Sarà la gita più facile e meno faticosa che questo gruppo abbia mai fatto. Proprio per questo ce la godiamo in pieno. Si cammina con calma, le gambe tengono benissimo e c’è spazio per riempire gli occhi di bellezza e il cuore di gratitudine.
Mi godo lo sguardo su tutte le cordate che salgono sulle cime intorno a noi, faccio il tifo per loro, cerco di imparare qualcosa dalla loro progressione.
Al colle, la nostra meta, ci fermiamo per il nostro momento di raccoglimento, abbiamo tempo in abbondanza e la temperatura è favorevole.
In quel paradiso, però, mi prende il magone, e non dirò quasi una parola.
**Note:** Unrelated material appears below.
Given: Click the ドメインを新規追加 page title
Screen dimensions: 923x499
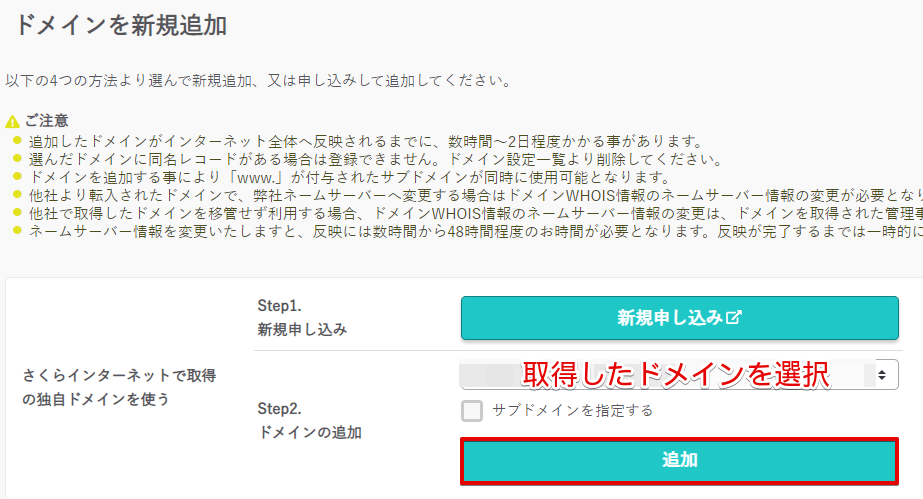Looking at the screenshot, I should coord(121,25).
Troppa bellezza è un po’ traditrice, a volte mentre apre il cuore, chiude anche la gola.
Cilla parla e piange. E’ dolore e gioia insieme, inno alla vita e ai suoi cicli, assenza e gratitudine. Intimamente la ringrazio, perchè credo dia voce a tutti noi, anche quando non sappiamo esprimerci.
Ci stringiamo in cerchio, Lia e tutti gli altri sono con noi.
Rientriamo con calma, il cuore continua a riempirsi di bellezza.
Tappa al Rifugio Torino, poi di nuovo in funivia. In discesa sono più rilassata, e riesco anche ad apprezzare la rotazione della cabina che permette di guardarsi intorno a 360°. Penso anche a come si violenta una montagna per costruire un impianto così grandioso, e questo è l’aspetto che non mi piace.
Ci abbracciamo, ci salutiamo. Con diversi di questi amici ci rivedremo a breve sul Corborant, e lì ci sarà davvero da faticare!